Despite the increasing number of reports on specific molecules (19-32), such as BCOR and FLT1 reliable research on the corresponding molecular pathological mechanisms is lacking. Abnormal activation of the MAPK/PI3K/AKT signaling pathway in CCSK currently lacks data to support drug targets and is limited to cell studies, indicating limitations in existing research (23). Research on CCSK focuses mainly on describing preliminary disease characteristics, and a gap remains in the study of its underlying mechanisms. It was hypothesized that several molecular mechanisms may be involved in CCSK, such as abnormal activation of the Wnt pathway due to YWHAE gene fusion or ITD of BCOR, which leads to the upregulation of the downstream target factor CCND1(33), thereby triggering abnormal cell proliferation and tumorigenesis, or promotion of tumor cell proliferation by YWHAE upregulation via phosphorylation of the PI3K/AKT/Bcl-2 signaling pathway (27-29). However, these hypotheses require validation. The ultrahigh-frequency mutation in FLT1 was noteworthy. In both cases, the children were female and aged 1 year, and there were cases of misdiagnosis of nephroblastoma. Misdiagnoses primarily result from the absence of detailed molecular pathological testing in the initial stages; reliance solely on clinical palpation and imaging diagnostics is insufficient to distinguish this condition from the more common nephroblastoma. With IHC staining and sequencing technologies based on BCOR, an accurate diagnosis was achieved. Both cases showed similar IHC staining features, and in this case, the tumor tissue showed strong and diffuse BCOR nuclear markers. The tumors also showed diffuse immunoreactivity for Bcl2, CD56, cyclin D1 and TLE1(34).

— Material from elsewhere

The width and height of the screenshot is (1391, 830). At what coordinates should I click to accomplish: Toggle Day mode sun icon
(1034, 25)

The S100 protein and WT1 results were negative. WT1 expression is important for the diagnosis and differential diagnosis of Wilms' blastoma, whereas positive BCOR expression is evidence for the diagnosis of CCSK.

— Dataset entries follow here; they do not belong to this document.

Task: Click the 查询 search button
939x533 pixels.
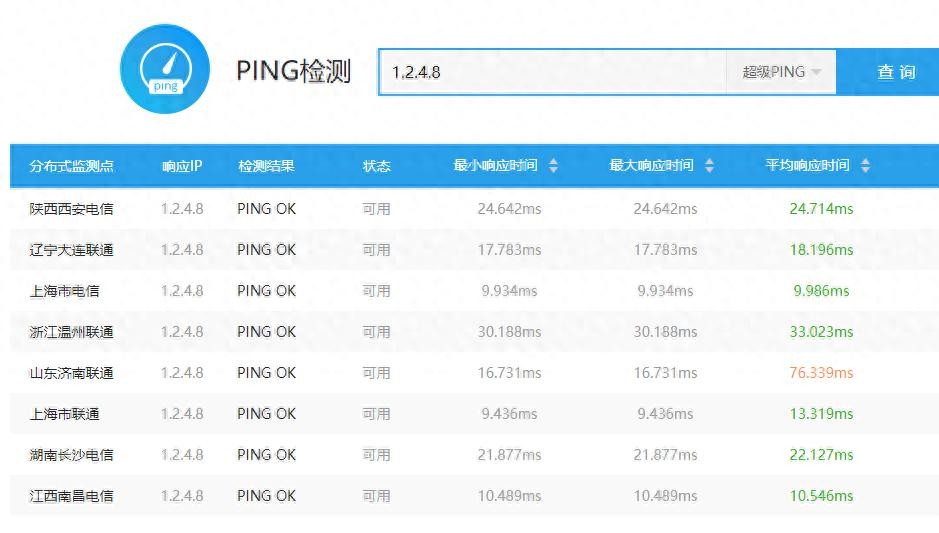Action: click(896, 72)
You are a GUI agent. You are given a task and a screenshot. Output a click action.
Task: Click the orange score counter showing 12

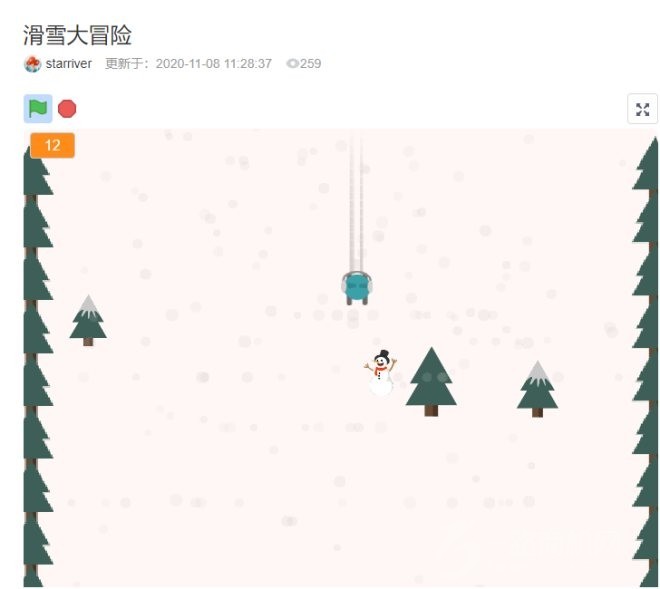point(53,145)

Overall, conventional chemotherapy has notable side effects [decreased white blood cells, platelets and red blood cells lead to weakened immunity, increased susceptibility to infections, bleeding tendencies (such as nosebleeds, gum bleeding) or anemia (feeling tired, pale complexion).2.Nausea, vomiting, diarrhea, constipation, loss of appetite, oral ulcers.3.Rash, itching, breathing difficulty, low blood pressure.4.Slow growth in height and weight.] when used in pediatric patients, impacting the physical and mental development of children. Hence, identifying the precise targets for CCSK is key. The present study detected high-frequency mutations in TSHR and FLT1. TSHR is involved in regulating thyroid cell metabolism and the process of hereditary pregnancy (35). Aberrant activation of the TSH/TSHR signaling pathway promotes tumor cell immune evasion (36). FLT1 typically regulates the expression of vascular endothelial growth factor and acts via the receptor tyrosine kinase signaling pathway (37). High-frequency mutations in FLT1 are typically associated with abnormally rich blood flow within the tumor and increased activity of sarcoma cells, which are detrimental to prognosis (37). This is also one of the key reasons patient 2 experienced faster tumor progression and poorer prognosis than patient 1. Analysis of the mutated genes in both patients indicated the presence of multiple signaling pathway disorders in CCSK. Other mutated genes did not exhibit stable mutation patterns, indicating notable heterogeneity in CCSK. However, both cases showed positive BCOR expression, consistent with previous literature (15-18). Although only one patient had a BCOR mutation in the gene test, both patients exhibited positive expression via IHC. Therefore, development of targeted therapies that focus on more precise specific molecular targets, such as BCOR-ITD, TCF21 hypermethylation (38) and YWHAE-NUTM2 fusion genes, is feasible. Following diagnosis, the families of patients opted to seek further treatment at higher-tier medical institutions and it was not possible to acquire precise data. Although CCSK is relatively rare, it is essential to develop precision medicine for prognosis prediction and treatment.